WORK ORDER:
From the line that contains "Choose ライン (Sound Blaster G8 USB-1)" through the line that contains "Task: Open the www.bbva.mx link", output every line of the listing below exactly and leave out all the rest.

DATA RECORDS:
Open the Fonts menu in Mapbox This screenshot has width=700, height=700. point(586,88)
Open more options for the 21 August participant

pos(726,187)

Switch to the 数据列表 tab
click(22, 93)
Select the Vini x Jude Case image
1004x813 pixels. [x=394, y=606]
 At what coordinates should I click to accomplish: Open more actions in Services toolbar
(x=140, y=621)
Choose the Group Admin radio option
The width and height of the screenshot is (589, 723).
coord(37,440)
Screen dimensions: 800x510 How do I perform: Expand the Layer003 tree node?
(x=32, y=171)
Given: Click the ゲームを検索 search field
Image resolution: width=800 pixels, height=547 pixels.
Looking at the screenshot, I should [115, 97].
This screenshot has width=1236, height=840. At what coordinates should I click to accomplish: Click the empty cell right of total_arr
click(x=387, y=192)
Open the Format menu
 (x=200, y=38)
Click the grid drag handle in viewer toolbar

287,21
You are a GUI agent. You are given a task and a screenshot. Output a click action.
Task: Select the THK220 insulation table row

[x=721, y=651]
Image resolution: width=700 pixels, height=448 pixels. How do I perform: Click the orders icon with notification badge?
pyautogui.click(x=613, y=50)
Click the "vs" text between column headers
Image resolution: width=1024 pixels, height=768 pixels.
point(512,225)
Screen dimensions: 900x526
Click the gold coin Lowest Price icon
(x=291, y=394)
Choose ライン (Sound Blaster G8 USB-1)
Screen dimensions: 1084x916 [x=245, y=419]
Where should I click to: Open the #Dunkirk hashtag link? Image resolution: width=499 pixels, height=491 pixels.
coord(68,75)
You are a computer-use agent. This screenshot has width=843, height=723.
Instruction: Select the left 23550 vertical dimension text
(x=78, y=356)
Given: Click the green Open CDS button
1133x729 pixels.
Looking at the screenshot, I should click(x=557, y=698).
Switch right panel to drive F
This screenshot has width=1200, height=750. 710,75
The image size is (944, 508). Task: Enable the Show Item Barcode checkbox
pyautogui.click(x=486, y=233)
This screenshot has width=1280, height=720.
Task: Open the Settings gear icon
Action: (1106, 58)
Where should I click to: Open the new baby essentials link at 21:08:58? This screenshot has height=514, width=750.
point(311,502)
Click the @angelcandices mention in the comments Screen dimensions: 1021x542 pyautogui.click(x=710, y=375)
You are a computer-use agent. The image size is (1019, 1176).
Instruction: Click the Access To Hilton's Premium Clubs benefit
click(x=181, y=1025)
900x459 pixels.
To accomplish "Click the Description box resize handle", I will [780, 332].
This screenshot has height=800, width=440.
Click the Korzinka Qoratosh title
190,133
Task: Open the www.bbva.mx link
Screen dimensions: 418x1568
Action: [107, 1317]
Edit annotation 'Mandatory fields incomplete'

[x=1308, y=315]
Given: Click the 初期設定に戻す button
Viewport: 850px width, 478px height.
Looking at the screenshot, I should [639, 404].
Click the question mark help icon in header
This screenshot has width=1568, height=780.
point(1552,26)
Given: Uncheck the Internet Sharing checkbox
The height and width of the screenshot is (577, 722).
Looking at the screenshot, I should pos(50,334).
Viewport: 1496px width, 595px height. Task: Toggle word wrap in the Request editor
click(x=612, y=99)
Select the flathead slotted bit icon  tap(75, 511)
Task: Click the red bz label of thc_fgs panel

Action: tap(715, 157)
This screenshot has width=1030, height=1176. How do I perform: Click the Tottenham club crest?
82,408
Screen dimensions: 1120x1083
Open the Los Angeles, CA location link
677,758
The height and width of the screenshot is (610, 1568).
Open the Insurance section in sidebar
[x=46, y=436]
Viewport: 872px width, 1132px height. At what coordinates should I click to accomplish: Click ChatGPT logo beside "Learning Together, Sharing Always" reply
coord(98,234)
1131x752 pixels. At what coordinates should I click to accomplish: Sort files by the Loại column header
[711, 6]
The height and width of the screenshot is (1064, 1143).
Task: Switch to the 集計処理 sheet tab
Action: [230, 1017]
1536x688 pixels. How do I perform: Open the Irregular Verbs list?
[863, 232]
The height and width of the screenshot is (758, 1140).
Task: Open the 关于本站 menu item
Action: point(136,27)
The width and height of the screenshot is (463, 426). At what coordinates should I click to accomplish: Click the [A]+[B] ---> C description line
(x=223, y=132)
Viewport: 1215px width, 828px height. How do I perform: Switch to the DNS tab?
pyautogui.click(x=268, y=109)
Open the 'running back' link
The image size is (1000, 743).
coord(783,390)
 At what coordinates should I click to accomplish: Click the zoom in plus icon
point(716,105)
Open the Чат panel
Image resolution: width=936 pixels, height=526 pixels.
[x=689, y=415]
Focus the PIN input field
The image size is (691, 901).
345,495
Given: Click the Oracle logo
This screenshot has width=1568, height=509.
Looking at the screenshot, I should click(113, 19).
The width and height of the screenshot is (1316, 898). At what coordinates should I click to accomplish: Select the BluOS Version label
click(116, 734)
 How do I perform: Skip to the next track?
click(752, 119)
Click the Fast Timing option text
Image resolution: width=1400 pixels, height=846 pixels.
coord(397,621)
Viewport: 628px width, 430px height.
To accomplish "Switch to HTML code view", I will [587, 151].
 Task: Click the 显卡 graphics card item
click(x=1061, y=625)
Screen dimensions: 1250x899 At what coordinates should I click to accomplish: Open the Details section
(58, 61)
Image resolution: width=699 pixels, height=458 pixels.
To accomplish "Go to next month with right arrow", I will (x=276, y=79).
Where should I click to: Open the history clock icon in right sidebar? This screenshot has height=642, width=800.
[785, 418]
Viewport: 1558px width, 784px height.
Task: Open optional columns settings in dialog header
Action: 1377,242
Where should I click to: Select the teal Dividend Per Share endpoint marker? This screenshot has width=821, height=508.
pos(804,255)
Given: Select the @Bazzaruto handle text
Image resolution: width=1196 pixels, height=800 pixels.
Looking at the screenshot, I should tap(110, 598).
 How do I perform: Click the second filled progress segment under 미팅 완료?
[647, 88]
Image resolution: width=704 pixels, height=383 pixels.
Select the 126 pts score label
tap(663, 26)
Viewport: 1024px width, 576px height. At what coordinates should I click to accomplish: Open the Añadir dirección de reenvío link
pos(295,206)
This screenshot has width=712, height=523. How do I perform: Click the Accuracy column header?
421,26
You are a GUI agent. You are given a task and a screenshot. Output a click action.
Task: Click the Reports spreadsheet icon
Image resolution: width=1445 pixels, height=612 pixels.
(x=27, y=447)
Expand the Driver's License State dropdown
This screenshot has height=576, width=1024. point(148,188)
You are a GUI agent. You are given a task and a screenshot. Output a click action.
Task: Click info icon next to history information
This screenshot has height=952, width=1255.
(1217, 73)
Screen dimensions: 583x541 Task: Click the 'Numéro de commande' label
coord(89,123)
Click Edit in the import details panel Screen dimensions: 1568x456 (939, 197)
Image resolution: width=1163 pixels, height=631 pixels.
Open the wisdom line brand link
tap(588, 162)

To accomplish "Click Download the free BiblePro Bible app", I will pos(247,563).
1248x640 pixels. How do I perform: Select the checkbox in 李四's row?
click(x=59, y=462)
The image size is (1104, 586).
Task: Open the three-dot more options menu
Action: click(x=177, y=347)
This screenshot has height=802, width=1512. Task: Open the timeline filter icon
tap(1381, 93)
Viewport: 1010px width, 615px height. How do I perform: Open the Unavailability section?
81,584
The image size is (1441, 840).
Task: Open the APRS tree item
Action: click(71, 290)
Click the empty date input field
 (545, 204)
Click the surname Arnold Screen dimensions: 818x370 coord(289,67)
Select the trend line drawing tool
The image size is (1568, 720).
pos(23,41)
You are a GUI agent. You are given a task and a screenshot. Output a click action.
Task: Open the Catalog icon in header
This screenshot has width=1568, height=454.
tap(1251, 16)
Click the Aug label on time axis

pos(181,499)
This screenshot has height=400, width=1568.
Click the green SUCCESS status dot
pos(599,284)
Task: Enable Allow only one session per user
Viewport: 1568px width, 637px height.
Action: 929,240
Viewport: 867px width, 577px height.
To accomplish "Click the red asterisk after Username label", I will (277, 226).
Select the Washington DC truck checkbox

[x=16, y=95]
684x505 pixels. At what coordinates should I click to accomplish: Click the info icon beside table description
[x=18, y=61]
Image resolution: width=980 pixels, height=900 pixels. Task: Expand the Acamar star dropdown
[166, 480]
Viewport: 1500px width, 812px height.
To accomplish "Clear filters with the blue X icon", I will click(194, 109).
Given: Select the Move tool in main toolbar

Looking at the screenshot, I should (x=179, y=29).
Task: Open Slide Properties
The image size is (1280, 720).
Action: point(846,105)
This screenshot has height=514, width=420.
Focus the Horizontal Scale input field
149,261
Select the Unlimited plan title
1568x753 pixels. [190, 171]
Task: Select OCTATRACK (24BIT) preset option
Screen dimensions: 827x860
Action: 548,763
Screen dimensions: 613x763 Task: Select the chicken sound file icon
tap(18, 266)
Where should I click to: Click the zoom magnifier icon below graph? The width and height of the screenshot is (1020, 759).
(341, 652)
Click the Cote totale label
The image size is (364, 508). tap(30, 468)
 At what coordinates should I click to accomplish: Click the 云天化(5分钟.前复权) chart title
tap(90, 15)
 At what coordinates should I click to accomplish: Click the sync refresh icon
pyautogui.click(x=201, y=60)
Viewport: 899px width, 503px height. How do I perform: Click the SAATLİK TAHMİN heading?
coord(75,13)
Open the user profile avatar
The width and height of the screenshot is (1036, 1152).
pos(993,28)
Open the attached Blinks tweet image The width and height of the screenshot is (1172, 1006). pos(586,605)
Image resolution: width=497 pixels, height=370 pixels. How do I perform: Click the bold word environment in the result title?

ANSWER BOX:
Choose ライン (Sound Blaster G8 USB-1)
Screen dimensions: 1084x916 [x=245, y=419]
Where should I click to: Open the #Dunkirk hashtag link? Image resolution: width=499 pixels, height=491 pixels.
coord(68,75)
You are a computer-use agent. This screenshot has width=843, height=723.
Instruction: Select the left 23550 vertical dimension text
(x=78, y=356)
Given: Click the green Open CDS button
1133x729 pixels.
Looking at the screenshot, I should click(x=557, y=698).
Switch right panel to drive F
This screenshot has width=1200, height=750. 710,75
The image size is (944, 508). Task: Enable the Show Item Barcode checkbox
pyautogui.click(x=486, y=233)
This screenshot has width=1280, height=720.
Task: Open the Settings gear icon
Action: (1106, 58)
Where should I click to: Open the new baby essentials link at 21:08:58? This screenshot has height=514, width=750.
point(311,502)
Click the @angelcandices mention in the comments Screen dimensions: 1021x542 pyautogui.click(x=710, y=375)
You are a computer-use agent. The image size is (1019, 1176).
Instruction: Click the Access To Hilton's Premium Clubs benefit
click(x=181, y=1025)
900x459 pixels.
To accomplish "Click the Description box resize handle", I will [780, 332].
This screenshot has height=800, width=440.
Click the Korzinka Qoratosh title
190,133
Task: Open the www.bbva.mx link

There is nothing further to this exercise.